Le Brunius du Sandre est arrivé. Jacques-Bernard Brunius c’est ce grand type en maillot rayé et moustaches en guidon de vélo qui canote dans La Partie de campagne de Jean Renoir. Il a laissé de lui cette image de faune qui danse autour de l’émoustillée madame Dufour interprétée par Jane Markel.
Aérien, classieux et drôle à la fois. Échalas léger. Grande tige flexible. Roseau spirituel. Tout pour s’illustrer dans le registre du fugace. De ces seconds rôles qui participent si bien de l’ambiance des films qu’on finit par en oublier le nom des acteurs qui les incarnent.
Brunius. Brunius dont la carrière sur les écrans a éclipsé les autres talents de : réalisateur, poète, critique d’art et de littérature, essayiste, traducteur. D’homme de radio et de collagiste aussi. Toutes activités rondement menées, à cheval sur la France et l’Angleterre où il resta après la guerre qui le vit prendre -lui si peu gaulliste- une part active dans les émissions anti-nazis de la BBC.
Activités variées où il sut préserver ce « côté improvisé, amateur, dilettante » que Renoir admirait dans son jeu. « Touche-à-tout de génie » selon André Breton dont Brunius qui se situait dans l’orbite gravitationnelle du surréalisme était le correspondant fidèle.
"Ma main". Dessin de Brunius (1949)
Mais il faudrait ôter de cette expression ce qu’elle conserve de péjoratif. Toucher à tout, dans le cas de Brunius, c’était non seulement donner libre cours à une curiosité insatiable, c’était aussi s’inscrire dans une position par nature risquée (pour ne pas dire interstiCielle). Celle où les autres restent désorientés de ne savoir vous cibler.
Cet éclectisme assumé, en accord avec ce dandysme britannique dont Brunius cultivait le genre vestimentaire, trouve son emblème dans le titre Violons d’Ingres qu’il donna en 1939 à son documentaire pionnier sur le Facteur Cheval et d’autres créateurs spontanés comme Auguste Corsin d’Etampes ou Angelina Opportune Leverve de Semur-en-Auxois. Il eut cependant l’inconvénient de flouter l’image de cette figure du cinéma dont l’œuvre restait méconnue du fait de sa dispersion dans les revues, les journaux, où Brunius publiait.

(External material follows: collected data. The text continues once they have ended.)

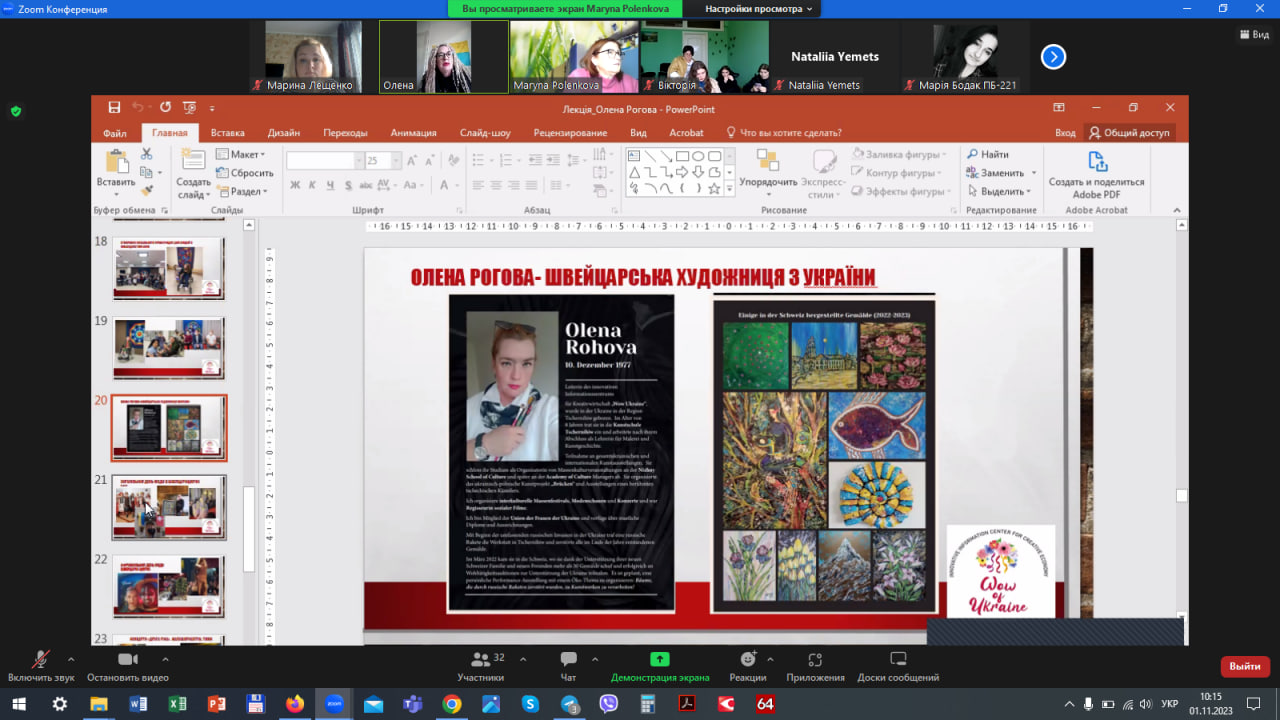Click the PowerPoint Save icon
This screenshot has height=720, width=1280.
[114, 108]
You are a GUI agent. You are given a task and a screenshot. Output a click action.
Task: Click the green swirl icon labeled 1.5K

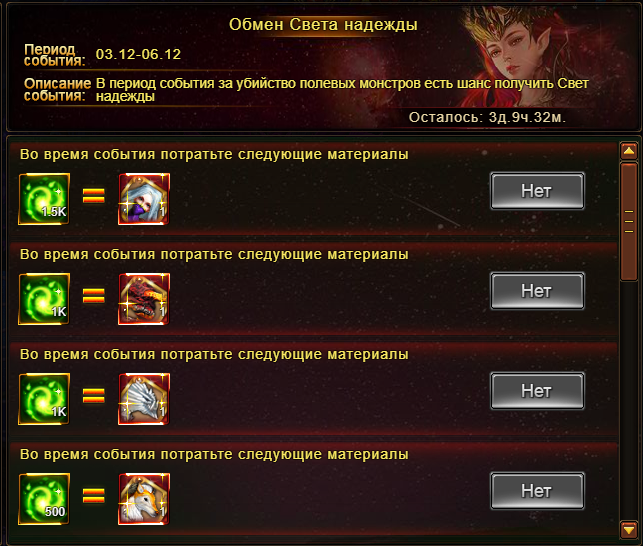point(44,199)
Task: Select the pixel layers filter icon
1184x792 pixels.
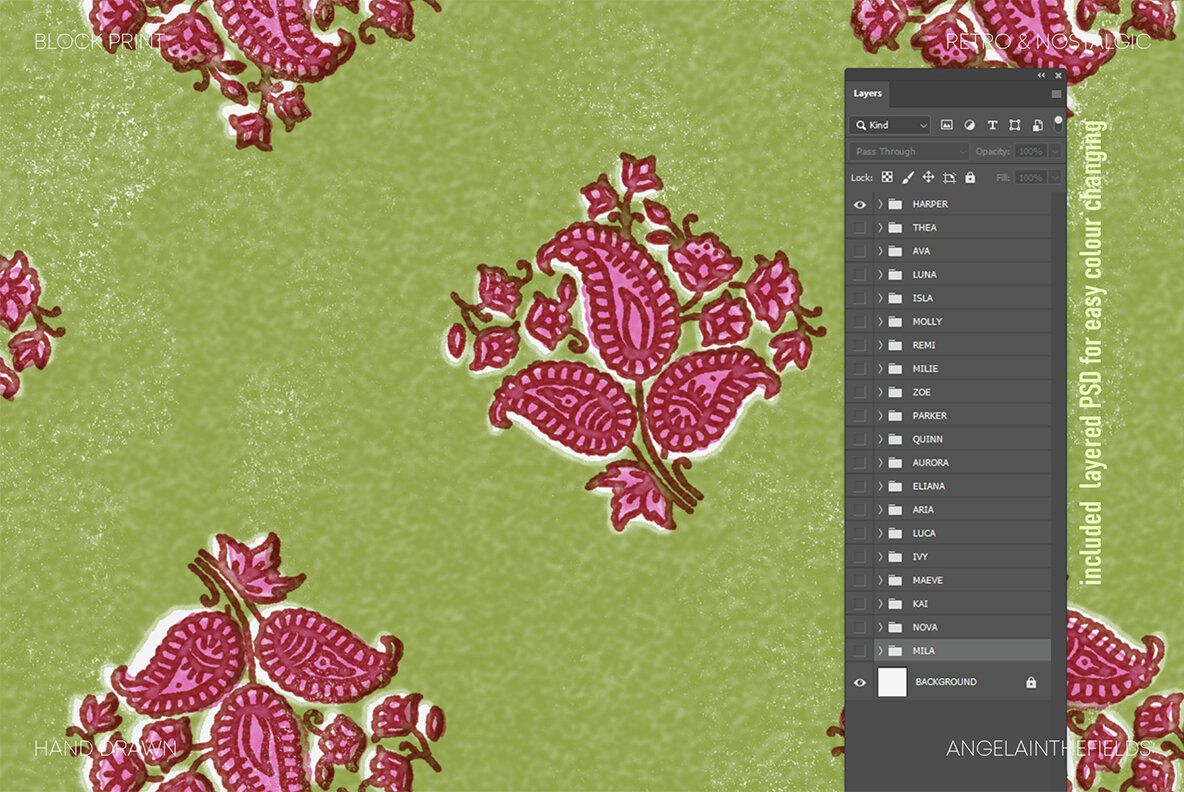Action: point(947,125)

Aussi faut-il tirer son béret français aux Éditions du Sandre qui prennent l’initiative de faire remonter à la surface, grâce au travail de Grégory Cingal et Lucien Logette, un choix riche et significatif de textes bruniusiens oubliés. L’ouvrage de 542 pages ressemble à un petit coussin dodu.
Mais il ne faut pas s’affoler. D’abord parce qu’il contient un index, une table et une présentation très commode. Ensuite parce que l’ordre chronologique suivi facilite le repérage. Les maniaques s’agaceront du temps qu’il faudrait prendre pour en faire une consommation systématique. Mais les adeptes d’une lecture diagonale adaptée à la démarche primesautière de Brunius y trouveront leur chemin. En privilégiant par exemple les témoignages, les lettres à sa fille (aussi émouvantes que celles de Breton à Aube), les déclarations ou les réponses à des enquêtes… Et en se laissant distraire par tout relief que leur œil rencontrera.